The field of statistics has a deep connection to computer/information science though it may not be immediately obvious.

Saying: "statistics means nothing to a rock". Unlike data (every particle in the universe), coded information requires an intelligent "point of view".

The entire field of statistics is the concept of known and unknown information by an observer and determining a "best guess" at what the state of the actual information of interest.

▶

1 Heads

2 Tails

3 Edge

4 Bottom

To determine the probability that an event happens, one needs to know the sample space - all possible outcomes.

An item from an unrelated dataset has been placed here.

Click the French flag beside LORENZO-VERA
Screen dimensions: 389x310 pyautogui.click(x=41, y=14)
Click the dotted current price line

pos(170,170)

The obvious outcomes are "heads" and "tails".
Before the flip, the outcome is not known, represented by "bottom" or "⊥".
Some events are so rare, such as "edge", that in case of that event, it is done over.
Some events may be ignored, such as losing the coin, as it is done over.

The probability of a flip of a coin requires (information) knowledge of the point of view.

A coin is flipped.

What are the possible outcomes?
What is the probability of each outcome?

We will ignore the possibility of the coin landing on edge. The "bottom" value "⊥" is the state where the result is not yet known.

A fair coin is a coin for which the probability of heads and tails is each 0.5.
A biased coin is a coin for which the probability of heads and tails are not each 0.5.

There is no issue with deciding an issue using a coin flip if the coin is fair.

But what if the coin is not fair

Suppose that two individuals want to use a coin flip to settle a dispute, but neither person trusts the other.

How would you use a (possibly biased) coin to perform the coin flip so that neither individual has an advantage?

John Von Neumann provided in interesting solution to this problem.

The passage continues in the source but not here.